Information
provided on this site is for general guidance only
and is often simplified. Actual IRS procedures are
complex, and taxpayers should obtain professional
assistance or use IRS sources for complete information.
Taxation
of Non-Resident Aliens
The US
tax position of a non-resident alien is reasonably
favourable. A non-resident alien must file Form 1040NR
or Form 1040NR-EZ if engaged in a trade or business
in the US, or has any other US source income on which
the tax was not fully paid by the amount withheld.

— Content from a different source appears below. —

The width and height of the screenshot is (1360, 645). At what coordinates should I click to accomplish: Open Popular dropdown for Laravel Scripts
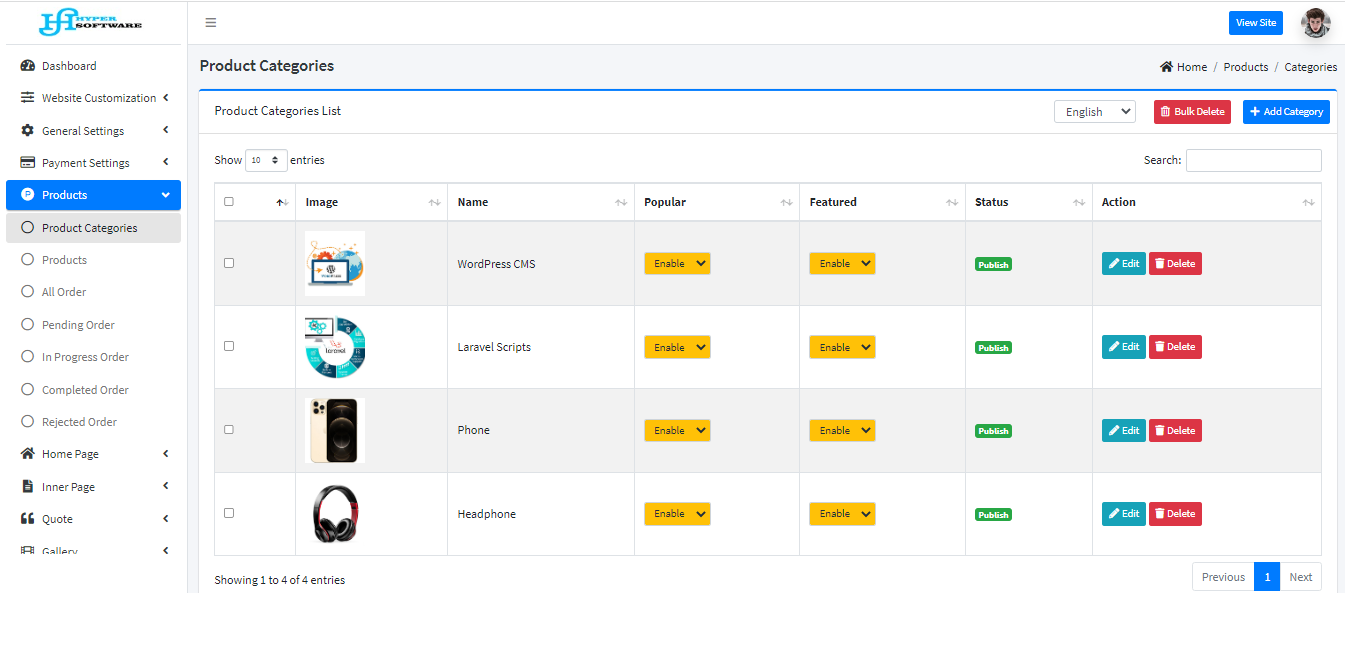click(x=677, y=347)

While an individual is a non-resident alien, he or
she should file Form W-8BEN (it replaces older Forms
W-8 and 1001) with each of his or her mutual funds
or brokers every 3 or 4 years, so that they will automatically
withhold tax from the investment income. Since an
individual has to indicate his or her country of residence
for tax purposes on this form, the investment income
payor will know what tax treaty, if any, applies.
Tax is
due on US-source income, and may be withheld by an
employer. Taxable
income from US sources includes, but is not limited
to:
-
Wages, salaries, commissions, fees, tips, etc, for
services performed in the United States;
- Interest
(with certain exceptions) and dividends;
-
Rents and royalties;
-
Profits or losses from the sale of merchandise within
the United States;
-
Gains and losses from the sale of certain property,
and
-
Certain gambling winnings.
Under limited circumstances, the following kinds of
foreign source income are treated as effectively connected
with a trade or business in the United States:
-
Rents and royalties;
-
Dividends or interest from the conduct of certain
businesses; and
- Income,
gain or loss from the sale of certain property.
There
has traditionally been no tax on capital gains. This
has meant that a brokerage or a mutual fund should
withhold nothing when an individual sells shares or
when capital distributions are made.
However,
in 2008, the IRS had this to say on the subject, in
its US
Tax Guide for Aliens:
"Beginning
in 2008, the exemption from 30% tax on certain interest
related dividends and short term capital gain dividends
received from a mutual fund or other regulated investment
company will no longer apply."
In addition,
no income tax is due on bank or portfolio interest
unless a person spends more than 183 days in the US
during a given year. Other types of interest are charged
with a 30% withholding tax. Dividends are also charged
with 30% withholding tax. No personal exemption or
deductions can be applied against investment income
(which is, technically, "income not effectively
connected with a US trade or business").
The
Internal Revenue Code provides an exemption from self-employment
tax on the self-employment income of non-resident
aliens. The business income of non-resident aliens
is taxed on a net basis (income minus any allowable
deductions) at the graduated rates that apply to US
citizens or residents.
An
employee receiving wages subject to US income tax
withholding should file Form 1040NR by the 15th day
of the 4th month after the tax year ends. Otherwise,
Form 1040NR is due by the 15th day of the 6th month
after the tax year ends. Form 1040NR must be sent
to the Internal Revenue Service Center, Austin, TX
73301-0215.
If
a non-resident alien has significant taxable income
from which no US income tax is withheld, she may have
to pay estimated tax, and must make the first payment
of estimated tax by the due date for filing the previous
year's Form 1040NR.
US taxation
rules are highly complex, and professional advice
is strongly advised for any individual whose situation
is other than very straightforward.
In
April, 2005, the US Treasury and the IRS announced
the release of Notice 2005-36 and revised Form 8854,
Initial and Annual Expatriation Information Statement.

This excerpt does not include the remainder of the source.